__ASSIGNMENT__
Transcribe the stretch of entries below from the line with "[Ливерпул од пенал" through the line with "КК Пелистер (133, 1422)", exactly and with both ends included; leave out all other lines.

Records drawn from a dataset
"""

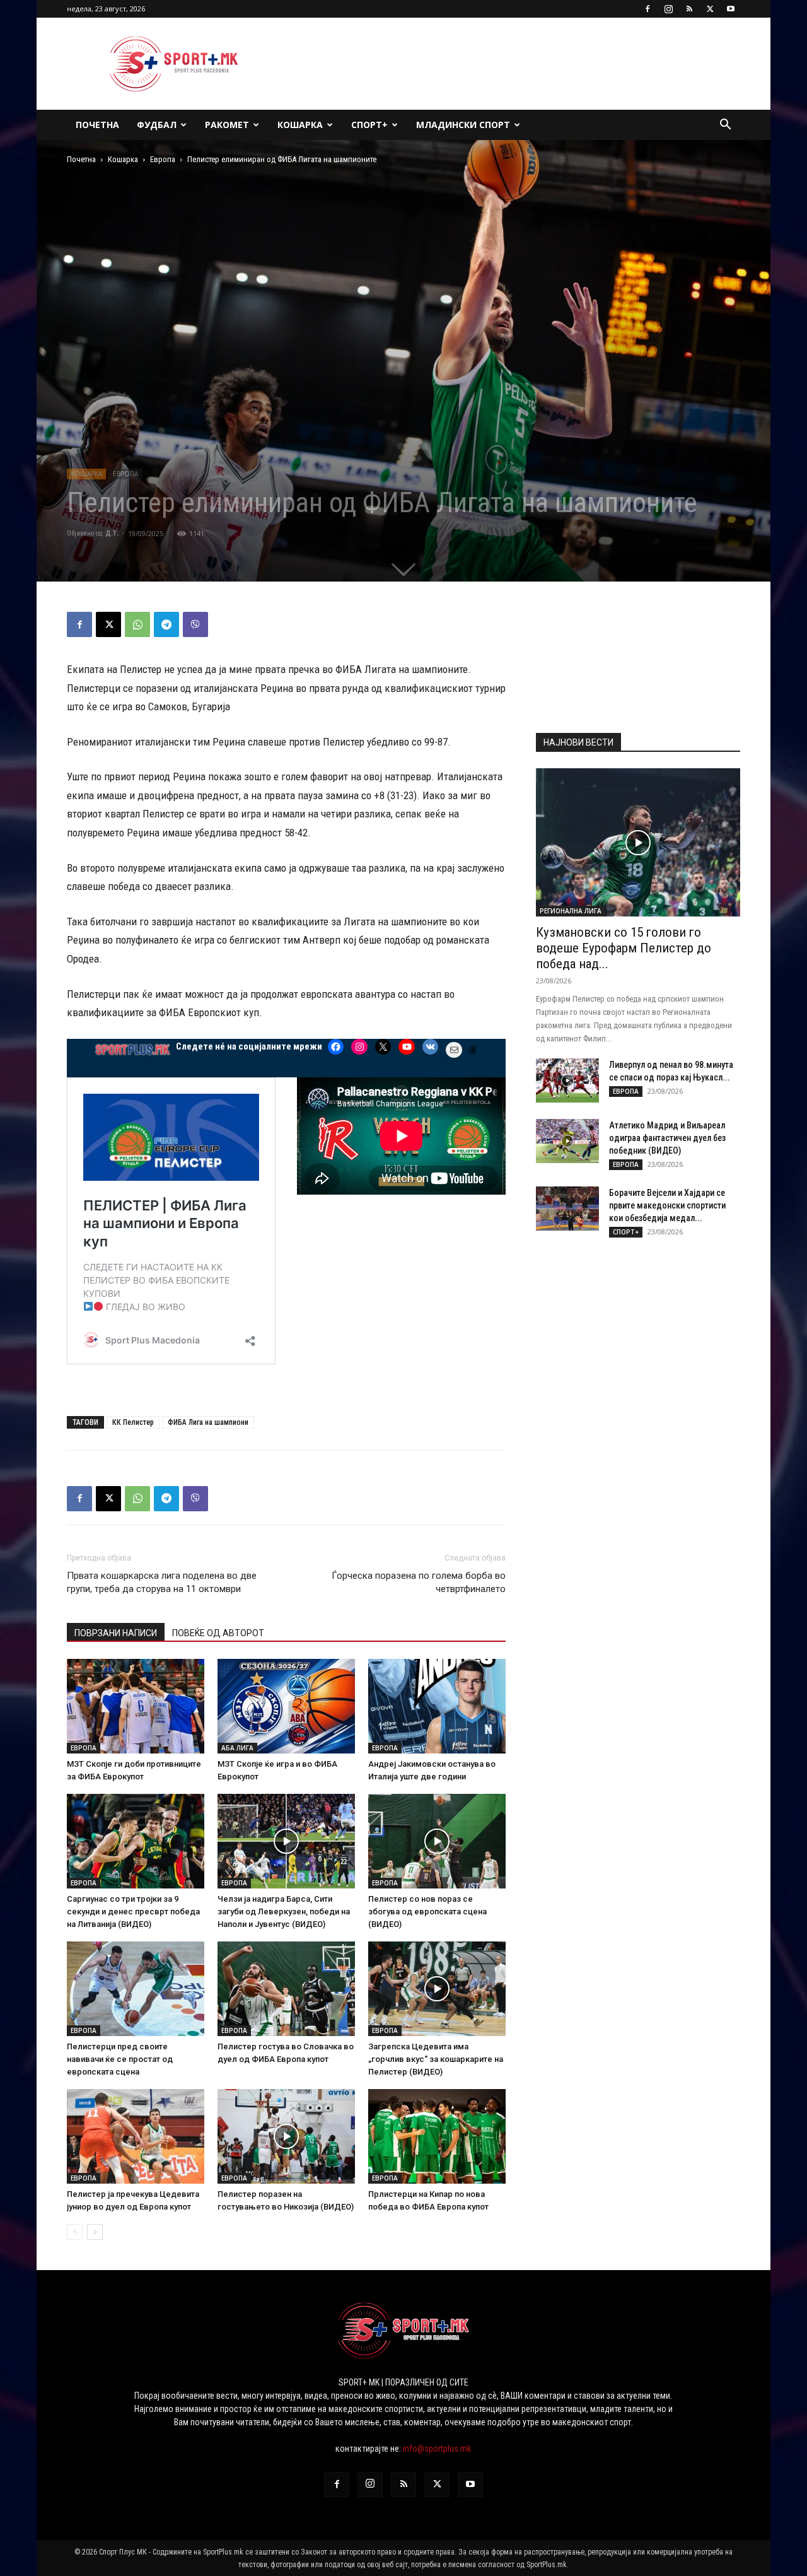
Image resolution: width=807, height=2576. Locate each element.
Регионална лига (570, 910)
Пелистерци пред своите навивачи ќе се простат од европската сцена (120, 2059)
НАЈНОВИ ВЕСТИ (578, 742)
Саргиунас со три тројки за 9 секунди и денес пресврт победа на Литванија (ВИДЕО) (133, 1911)
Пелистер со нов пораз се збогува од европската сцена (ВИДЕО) (427, 1911)
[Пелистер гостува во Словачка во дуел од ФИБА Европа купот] (286, 1988)
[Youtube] (730, 9)
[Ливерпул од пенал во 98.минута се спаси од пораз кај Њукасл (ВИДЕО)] (567, 1080)
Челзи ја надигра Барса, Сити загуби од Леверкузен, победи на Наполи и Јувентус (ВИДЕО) (284, 1911)
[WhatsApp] (137, 624)
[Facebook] (647, 9)
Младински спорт (463, 125)
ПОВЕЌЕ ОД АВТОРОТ (218, 1633)
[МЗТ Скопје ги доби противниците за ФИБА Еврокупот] (135, 1706)
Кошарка (300, 125)
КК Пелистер (133, 1422)
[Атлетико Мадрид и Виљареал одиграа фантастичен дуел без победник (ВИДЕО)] (567, 1141)
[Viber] (195, 624)
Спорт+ (369, 125)
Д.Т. (112, 533)
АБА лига (237, 1747)
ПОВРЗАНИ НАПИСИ (115, 1633)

"""

__SOLUTION FOR THIS PROBLEM__
[Ливерпул од пенал во 98.минута се спаси од пораз кај Њукасл (ВИДЕО)] (567, 1080)
Челзи ја надигра Барса, Сити загуби од Леверкузен, победи на Наполи и Јувентус (ВИДЕО) (284, 1911)
[WhatsApp] (137, 624)
[Facebook] (647, 9)
Младински спорт (463, 125)
ПОВЕЌЕ ОД АВТОРОТ (218, 1633)
[МЗТ Скопје ги доби противниците за ФИБА Еврокупот] (135, 1706)
Кошарка (300, 125)
КК Пелистер (133, 1422)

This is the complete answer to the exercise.